• _Yapılacak İşler_:
- a) Sokak ve 1968 gençliği üzerine metinde geçen “Kasım’ın son haftasına doğru gençler Ankara’ya varırlar.” cümlesini İngilizceye çevirin.
- b) Sokak ve 1968 gençliği üzerine metni son cümlesinden sonra gelecek birkaç cümleyle sürdürün.

• _Alıntılanan Metin_:
+++

“La beauté est dans la rue”
“Güzellik Sokaktadır” 1968-Paris
CHP’nin “Sokak” ile İmtihanı
Türkiye uzun soluklu, politik yürüyüşlerle, “sokak”la, 1960’lı yıllarda tanışmıştı. Gençliğin 1968’i, “sokak”ın politik bir mekân olarak keşfiyle başladı desek yalan olmaz. 7 Kasım 1967’de Beyazıt Meydanı’ndan Taksim Anıtı’na yürüyen ve özel yüksek öğretim kurumlarının açılmasını eleştiren gençler, İstanbul Üniversitesi bahçesinde toplanarak eylem yaparlar; Ankara’ya doğru yürüyecek 150 arkadaşlarını buradan uğurlarlar. Kasım’ın son haftasına doğru gençler Ankara’ya varırlar. Politik sonuçları açısından çok ses getirmese de Üniversite gençliğinin bu eylemi “sokak”ın ve “yürüyüş”ün politik bir mekan/eylem haline getirilişinde önemli pratiklerden biri olarak hafızalarda kalır.
29 Ekim’de Samsun’da başlayan ve 10 Kasım 1968’de Ankara’da Anıtkabir’de nihayete eren Mustafa Kemal Yürüyüşü de bu minvalde anılabilir.

+++

• _Alıntılanan Veriler_:
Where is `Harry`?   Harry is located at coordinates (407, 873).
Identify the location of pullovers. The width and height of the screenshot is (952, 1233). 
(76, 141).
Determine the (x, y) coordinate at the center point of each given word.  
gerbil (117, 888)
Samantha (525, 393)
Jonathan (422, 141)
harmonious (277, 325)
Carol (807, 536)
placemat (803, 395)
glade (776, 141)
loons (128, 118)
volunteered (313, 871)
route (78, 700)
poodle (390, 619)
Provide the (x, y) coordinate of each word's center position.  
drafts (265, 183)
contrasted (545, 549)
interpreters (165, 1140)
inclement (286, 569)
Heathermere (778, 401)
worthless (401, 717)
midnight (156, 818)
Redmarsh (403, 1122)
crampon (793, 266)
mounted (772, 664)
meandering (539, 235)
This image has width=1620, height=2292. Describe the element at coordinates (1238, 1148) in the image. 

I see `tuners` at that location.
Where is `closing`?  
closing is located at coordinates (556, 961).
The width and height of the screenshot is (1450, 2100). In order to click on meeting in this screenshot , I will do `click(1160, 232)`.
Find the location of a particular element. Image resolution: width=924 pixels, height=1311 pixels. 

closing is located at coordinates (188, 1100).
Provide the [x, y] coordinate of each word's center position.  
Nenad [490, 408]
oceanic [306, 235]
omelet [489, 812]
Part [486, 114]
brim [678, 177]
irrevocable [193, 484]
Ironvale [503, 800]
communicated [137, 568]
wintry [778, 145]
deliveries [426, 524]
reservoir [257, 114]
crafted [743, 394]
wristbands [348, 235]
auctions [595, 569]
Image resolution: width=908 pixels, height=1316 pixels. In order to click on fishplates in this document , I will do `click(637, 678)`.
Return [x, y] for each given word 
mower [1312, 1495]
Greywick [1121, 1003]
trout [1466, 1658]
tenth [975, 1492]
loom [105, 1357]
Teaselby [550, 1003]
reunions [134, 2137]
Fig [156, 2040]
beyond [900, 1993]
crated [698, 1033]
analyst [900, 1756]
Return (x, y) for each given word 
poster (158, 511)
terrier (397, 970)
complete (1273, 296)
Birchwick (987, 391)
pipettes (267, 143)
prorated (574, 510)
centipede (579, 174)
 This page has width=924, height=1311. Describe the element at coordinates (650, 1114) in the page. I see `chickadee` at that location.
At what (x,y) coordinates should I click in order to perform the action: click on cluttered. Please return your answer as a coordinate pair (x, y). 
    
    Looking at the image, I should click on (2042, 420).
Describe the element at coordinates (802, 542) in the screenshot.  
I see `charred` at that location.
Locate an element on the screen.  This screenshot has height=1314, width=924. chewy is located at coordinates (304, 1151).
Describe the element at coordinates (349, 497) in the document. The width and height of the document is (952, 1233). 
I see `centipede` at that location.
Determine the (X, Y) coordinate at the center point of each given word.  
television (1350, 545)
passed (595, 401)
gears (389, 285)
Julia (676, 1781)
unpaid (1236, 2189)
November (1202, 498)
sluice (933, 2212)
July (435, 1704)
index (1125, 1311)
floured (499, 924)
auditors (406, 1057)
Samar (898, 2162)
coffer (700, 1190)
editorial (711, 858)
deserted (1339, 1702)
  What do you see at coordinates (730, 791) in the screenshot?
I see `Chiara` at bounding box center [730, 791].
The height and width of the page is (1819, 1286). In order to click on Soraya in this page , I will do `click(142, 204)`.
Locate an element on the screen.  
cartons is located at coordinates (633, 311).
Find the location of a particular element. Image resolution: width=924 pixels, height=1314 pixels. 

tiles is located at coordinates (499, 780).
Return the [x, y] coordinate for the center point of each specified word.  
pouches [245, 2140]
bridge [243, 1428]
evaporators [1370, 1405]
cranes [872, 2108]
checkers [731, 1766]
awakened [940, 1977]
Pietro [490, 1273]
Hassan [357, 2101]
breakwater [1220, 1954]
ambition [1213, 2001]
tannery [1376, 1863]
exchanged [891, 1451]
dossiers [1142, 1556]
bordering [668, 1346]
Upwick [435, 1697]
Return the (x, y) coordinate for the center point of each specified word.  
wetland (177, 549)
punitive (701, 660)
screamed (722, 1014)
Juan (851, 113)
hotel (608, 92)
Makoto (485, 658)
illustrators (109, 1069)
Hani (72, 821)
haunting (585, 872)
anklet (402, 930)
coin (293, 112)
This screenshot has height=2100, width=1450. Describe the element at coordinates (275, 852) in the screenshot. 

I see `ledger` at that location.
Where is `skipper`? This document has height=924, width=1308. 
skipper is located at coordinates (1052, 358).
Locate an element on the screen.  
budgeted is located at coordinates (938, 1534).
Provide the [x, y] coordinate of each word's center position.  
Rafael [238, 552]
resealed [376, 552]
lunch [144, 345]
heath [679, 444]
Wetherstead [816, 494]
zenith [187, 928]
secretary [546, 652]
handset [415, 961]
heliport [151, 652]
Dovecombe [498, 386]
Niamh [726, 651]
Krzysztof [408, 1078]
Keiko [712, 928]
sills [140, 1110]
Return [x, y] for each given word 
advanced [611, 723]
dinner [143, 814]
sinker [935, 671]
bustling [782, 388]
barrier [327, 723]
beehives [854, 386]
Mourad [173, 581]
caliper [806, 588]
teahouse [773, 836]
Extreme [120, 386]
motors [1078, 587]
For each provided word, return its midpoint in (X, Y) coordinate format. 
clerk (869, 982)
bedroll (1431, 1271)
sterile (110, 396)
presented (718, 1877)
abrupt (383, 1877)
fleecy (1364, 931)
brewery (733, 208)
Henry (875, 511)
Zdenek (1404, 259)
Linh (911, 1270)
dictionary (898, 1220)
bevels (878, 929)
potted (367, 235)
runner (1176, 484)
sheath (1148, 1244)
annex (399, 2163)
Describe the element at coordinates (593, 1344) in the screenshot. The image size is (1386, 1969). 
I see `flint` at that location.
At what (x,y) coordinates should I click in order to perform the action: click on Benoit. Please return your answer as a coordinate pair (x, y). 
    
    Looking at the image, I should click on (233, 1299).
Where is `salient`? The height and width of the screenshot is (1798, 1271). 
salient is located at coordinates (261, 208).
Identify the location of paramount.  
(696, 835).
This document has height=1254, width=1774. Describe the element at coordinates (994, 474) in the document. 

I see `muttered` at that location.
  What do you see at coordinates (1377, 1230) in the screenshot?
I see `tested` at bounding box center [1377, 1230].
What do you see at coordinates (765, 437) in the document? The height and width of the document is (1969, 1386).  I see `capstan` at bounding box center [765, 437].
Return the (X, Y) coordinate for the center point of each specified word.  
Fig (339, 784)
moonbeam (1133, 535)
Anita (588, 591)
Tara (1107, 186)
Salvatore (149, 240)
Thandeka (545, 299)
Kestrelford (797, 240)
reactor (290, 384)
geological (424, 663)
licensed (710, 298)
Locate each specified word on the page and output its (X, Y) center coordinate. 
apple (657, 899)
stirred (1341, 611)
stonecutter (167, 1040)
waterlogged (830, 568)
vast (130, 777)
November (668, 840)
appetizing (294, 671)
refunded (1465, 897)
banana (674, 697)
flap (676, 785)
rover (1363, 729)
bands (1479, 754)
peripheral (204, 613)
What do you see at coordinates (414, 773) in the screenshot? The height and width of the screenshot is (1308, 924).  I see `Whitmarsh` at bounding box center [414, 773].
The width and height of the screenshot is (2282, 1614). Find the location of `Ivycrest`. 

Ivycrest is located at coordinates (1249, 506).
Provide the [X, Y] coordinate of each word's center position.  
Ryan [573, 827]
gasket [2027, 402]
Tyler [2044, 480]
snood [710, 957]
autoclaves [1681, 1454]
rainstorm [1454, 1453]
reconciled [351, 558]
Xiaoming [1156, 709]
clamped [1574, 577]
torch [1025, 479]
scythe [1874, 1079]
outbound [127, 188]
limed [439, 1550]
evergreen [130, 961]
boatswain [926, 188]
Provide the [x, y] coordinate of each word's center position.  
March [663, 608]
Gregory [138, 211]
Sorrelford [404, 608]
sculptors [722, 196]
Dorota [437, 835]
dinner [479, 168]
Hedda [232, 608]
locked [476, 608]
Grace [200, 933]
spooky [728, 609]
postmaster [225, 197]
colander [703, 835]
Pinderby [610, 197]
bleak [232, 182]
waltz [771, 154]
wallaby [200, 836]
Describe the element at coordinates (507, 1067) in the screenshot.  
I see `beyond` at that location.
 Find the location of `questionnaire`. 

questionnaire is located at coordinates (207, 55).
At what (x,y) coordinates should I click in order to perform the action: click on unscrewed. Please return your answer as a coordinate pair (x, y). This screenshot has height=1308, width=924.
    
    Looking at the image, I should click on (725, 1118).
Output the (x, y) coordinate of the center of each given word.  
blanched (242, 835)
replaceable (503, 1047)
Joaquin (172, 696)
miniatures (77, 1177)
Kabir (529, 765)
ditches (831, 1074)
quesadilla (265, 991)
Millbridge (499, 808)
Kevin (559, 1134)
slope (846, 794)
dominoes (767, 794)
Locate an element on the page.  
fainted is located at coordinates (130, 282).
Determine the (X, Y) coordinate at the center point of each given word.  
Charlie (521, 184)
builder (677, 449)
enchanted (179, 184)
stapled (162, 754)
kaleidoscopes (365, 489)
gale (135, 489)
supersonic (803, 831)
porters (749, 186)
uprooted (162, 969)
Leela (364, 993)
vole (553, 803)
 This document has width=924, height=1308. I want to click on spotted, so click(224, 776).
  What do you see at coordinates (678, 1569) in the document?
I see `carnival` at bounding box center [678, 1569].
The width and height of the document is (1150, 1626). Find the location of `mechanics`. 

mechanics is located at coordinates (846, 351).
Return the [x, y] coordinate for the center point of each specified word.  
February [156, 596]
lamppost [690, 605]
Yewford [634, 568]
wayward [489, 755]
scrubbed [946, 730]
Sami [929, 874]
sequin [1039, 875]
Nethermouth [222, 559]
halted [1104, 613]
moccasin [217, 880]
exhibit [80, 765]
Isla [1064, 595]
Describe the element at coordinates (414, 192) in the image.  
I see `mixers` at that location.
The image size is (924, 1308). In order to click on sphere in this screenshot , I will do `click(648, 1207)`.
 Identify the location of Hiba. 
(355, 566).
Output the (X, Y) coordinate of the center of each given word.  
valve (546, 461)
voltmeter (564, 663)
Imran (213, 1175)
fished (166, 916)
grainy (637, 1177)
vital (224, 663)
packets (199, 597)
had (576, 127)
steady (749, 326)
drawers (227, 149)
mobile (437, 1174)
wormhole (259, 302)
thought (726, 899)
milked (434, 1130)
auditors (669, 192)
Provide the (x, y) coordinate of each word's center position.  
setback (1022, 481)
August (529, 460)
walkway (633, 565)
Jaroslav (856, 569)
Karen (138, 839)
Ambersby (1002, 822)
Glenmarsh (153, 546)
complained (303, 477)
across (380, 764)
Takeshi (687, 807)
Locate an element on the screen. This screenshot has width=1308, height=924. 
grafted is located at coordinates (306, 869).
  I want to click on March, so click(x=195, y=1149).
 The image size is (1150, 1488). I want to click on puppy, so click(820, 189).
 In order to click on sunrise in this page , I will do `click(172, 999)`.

+++

• _Görevlere Göre Yanıtlar_:
- a) Toward the last week of November, the young people arrive in Ankara.

- b)
1968’in üçüncü yürüyüşü, 24-30 Aralık 1968 tarihleri arasında İstanbul-İzmit arasında düzenlendi. İstanbul Teknik Üniversitesi önünde Truva atı maketinin yakılmasıyla başlayan yürüyüş, sadece üniversite gençliğinin değil, birçok STK’nın içerisinde yer aldığı ve montaj sanayi ve Ortak Pazar’a (o dönemki Avrupa Birliği) yönelik tepkileri dile getiren bir yürüyüştü. Bu yürüyüşlerin hikayesini ve onların önce Türkiye’nin sonra da dünyanın ‘68’i ile rabıtalarını Gökhan Atılgan’ın, Türkiye’nin 1960’lı Yılları için yazdığı ‘68’in Kapıları makalesinden takip edebilirsiniz. Aziz Çelik Hoca da aynı kitapta bu süreci işçi sınıfı perspektifinden ele alır.
CHP, örgütsel kimliğiyle ne 1968 kuşağının sembol yürüyüşlerinde ne de 1991 Ocak’ındaki Büyük Madenci Yürüyüşü’nde ne de burada ismen zikredilmeyen diğer yürüyüşlerde örgütsel olarak liderliği eline alabilir.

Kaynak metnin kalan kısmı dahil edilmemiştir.